GNOME keeps bugging me with notifications about available software updates. I want to update programs at my own pace and not be bothered by reminders that pop up every two or three days. How can I disable them?
Here is what I’ve tried so far:
In the Software application under “Preferences”, I chose “Manual Updates” and unchecked “Automatic Update Notifications”.
In dconf-editor under /org/gnome/software, I unchecked “allow-updates”, “download-updates” and “download-updates-notify”.
I ran “systemctl disable dnf-makecache.timer --now”.
Why is it so hard to disable those notifications? Is this a bug that I should report? I’m running vanilla Fedora Workstation 42 on a current ThinkPad.
I think it’s not possible to disable the notifications unless you uninstall GNOME Software. The preferences allow to to prevent GNOME Software from automatically preparing an update for you, they don’t allow you to disable warnings when you system requires updates.
The “Automatic Update Notification” (download-updates-notify) setting controls whether Software will show a notification when it automatically installs Flatpak apps in the background. That’s not what you’re looking for.
I want to update programs at my own pace and not be bothered by reminders that pop up every two or three days.
The reminder should appear (a) once every two weeks, or (b) whenever any update is marked Urgent, which, in practice, Fedora generally uses only for Firefox updates and unusual emergencies. It normally shouldn’t be happening every few days, but this week we unfortunately had multiple Firefox updates and also an emergency mutter update.
It’s crazy how the Gnome developers force those update reminders on us. Forced notifcations were a reason why I switched from Windows to Linux many years ago. As @wkmaurom pointed out, I can disable gnome-software from autostarting, but then I will have to kill the process every time I use Gnome Software.
This is a very specific (niche) use-case, in which the user wants to keep GNOME Software, but wants to fully avoid the update notifications, whereas, as we already got accustomed, GNOME prefers simplicity over customization.
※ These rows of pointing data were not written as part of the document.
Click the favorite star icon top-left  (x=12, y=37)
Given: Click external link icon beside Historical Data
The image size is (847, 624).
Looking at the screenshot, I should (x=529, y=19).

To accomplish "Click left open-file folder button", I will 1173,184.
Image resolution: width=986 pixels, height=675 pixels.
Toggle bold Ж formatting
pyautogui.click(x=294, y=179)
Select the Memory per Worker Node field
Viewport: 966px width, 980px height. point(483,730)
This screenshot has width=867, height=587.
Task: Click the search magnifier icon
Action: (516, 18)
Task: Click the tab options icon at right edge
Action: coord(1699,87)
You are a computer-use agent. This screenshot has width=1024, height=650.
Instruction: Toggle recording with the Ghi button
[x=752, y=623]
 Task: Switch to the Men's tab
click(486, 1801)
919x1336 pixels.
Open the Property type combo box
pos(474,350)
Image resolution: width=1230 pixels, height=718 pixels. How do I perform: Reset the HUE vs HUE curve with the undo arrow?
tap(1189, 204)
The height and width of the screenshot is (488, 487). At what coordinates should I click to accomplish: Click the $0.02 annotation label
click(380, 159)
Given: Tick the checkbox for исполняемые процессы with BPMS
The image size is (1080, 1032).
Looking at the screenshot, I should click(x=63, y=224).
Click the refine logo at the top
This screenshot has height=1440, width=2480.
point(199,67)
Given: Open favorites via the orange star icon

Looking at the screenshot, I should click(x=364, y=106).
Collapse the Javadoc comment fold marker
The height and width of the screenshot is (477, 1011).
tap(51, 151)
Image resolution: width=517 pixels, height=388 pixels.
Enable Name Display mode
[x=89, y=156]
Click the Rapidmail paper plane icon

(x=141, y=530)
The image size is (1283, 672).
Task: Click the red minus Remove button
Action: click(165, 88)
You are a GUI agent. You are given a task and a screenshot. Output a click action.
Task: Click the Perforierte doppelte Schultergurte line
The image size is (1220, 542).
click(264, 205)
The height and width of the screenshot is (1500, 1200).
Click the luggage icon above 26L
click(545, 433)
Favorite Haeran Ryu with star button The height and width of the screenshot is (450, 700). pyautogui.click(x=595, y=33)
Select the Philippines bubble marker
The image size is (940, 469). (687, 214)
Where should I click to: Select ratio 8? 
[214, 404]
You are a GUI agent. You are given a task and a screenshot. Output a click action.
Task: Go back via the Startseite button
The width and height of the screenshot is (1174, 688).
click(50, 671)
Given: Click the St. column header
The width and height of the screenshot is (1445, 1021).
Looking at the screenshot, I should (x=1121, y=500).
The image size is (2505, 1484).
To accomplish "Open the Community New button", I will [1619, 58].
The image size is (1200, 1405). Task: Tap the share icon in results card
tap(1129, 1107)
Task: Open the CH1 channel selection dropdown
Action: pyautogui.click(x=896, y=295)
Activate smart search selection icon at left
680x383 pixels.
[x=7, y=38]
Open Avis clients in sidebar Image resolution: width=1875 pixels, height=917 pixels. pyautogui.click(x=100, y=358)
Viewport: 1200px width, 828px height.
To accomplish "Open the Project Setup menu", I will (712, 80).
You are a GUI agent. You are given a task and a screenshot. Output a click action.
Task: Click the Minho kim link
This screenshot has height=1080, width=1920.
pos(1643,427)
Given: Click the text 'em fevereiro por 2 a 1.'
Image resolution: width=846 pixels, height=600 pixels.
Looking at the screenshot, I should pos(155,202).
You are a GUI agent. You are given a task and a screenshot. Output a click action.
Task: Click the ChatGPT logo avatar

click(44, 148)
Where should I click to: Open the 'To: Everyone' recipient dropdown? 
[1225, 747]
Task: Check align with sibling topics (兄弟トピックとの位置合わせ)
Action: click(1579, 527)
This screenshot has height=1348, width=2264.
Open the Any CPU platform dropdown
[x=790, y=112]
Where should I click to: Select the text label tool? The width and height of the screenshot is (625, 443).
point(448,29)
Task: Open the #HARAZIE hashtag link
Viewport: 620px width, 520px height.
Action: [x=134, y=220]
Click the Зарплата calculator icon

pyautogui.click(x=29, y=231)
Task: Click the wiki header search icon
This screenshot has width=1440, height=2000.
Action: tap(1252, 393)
Did you consider fully removing GNOME Software, and stay with the CLI tools for package management (dnf and flatpak)? For app browsing and checking GUI app screenshots, descriptions etc, as provided by GNOME Software, one can still go to www.flathub.org.
FWIW, GNOME Software’s automatic updates work rather well and quite seamlessly on atomic desktops (Silverblue), where Flatpaks are installed automatically in the background, while new OSTree commits are deployed in the background whenever available. If users restart the system at least every other week, they mostly won’t see any notifications, just have an up to date system.
I found this thread looking for a solution to a similar or possibly the same issue;
I like to have Gnome Software because it can be useful to search for new packages. I have been running Fedora on my laptop for some time and have only experienced this since the upgrade to 42.
It doesn’t matter if there are actually updates or not, or how long it has been since I ran updates, when I open my laptop it tells me that “Updates are out of date”. That is the notification I am trying to kill. It is not checking for updates, it is just upset that I haven’t in the last hour or some other tiny time limit.
Does anybody know how to kill it or what changed in 42?